LRP8 is a receptor for tick-borne encephalitis virus

Mittler E, Tse AL, Tran PT, Florez C, Janer J, Varnaite R, Kasikci E, Mv VK, Loomis M, Christ W, Cazares E, Bakken RR, Martin CK, Zeng X, Raymond JL, Shahsavani M, Khanal S, Wilkinson ER, Oktavia RM, Slough MM, Haslwanter D, Han J, Berrigan J, Rosendal E, Kielian M, Manicassamy B, Överby AK, Falk A, Barba-Spaeth G, Rey FA, Klingström J, Gavathiotis E, Herbert AS, Chandran K, Gredmark-Russ S.

Nature. 2025. Epub ahead of print. Sep 24.
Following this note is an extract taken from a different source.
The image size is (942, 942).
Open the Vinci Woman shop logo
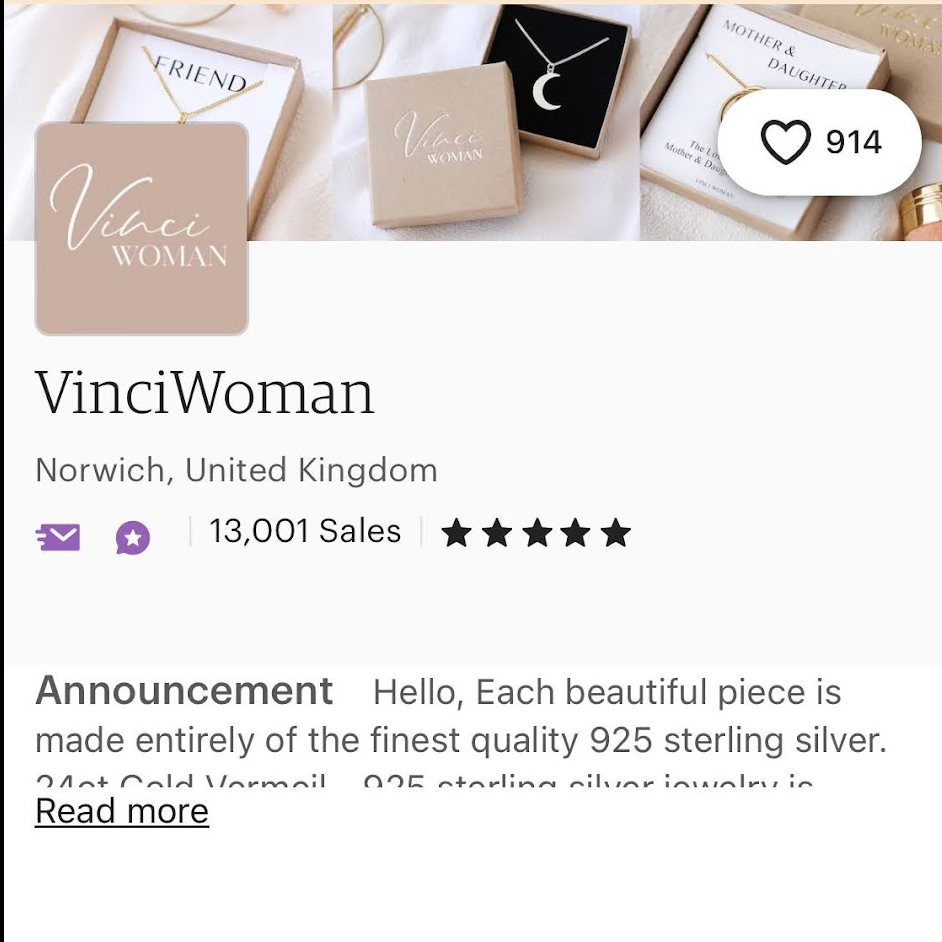[141, 229]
[doi: 10.1038/s41586-025-09500-2] [Full text]


ABSTRACT

Tick-borne encephalitis virus (TBEV) causes tick-borne encephalitis (TBE), a severe and sometimes life-threatening disease characterized by viral invasion of the central nervous system with symptoms of neuroinflammation. As with other orthoflaviviruses-enveloped, arthropod-borne RNA viruses-host factors required for TBEV entry remain poorly defined. Here we used a genome-scale CRISPR-Cas9-based screen to identify LRP8, an apolipoprotein E and reelin receptor with high expression in the brain, as a TBEV receptor. LRP8 downregulation reduced TBEV infection in human cells, and its overexpression enhanced infection. LRP8 bound directly to the TBEV E glycoprotein and mediated viral attachment and internalization into cells. An LRP8-based soluble decoy blocked infection of human cell lines and neuronal cells and protected mice from lethal TBEV challenge. LRP8's role as a TBEV receptor has implications for TBEV neuropathogenesis and the development of antiviral countermeasures.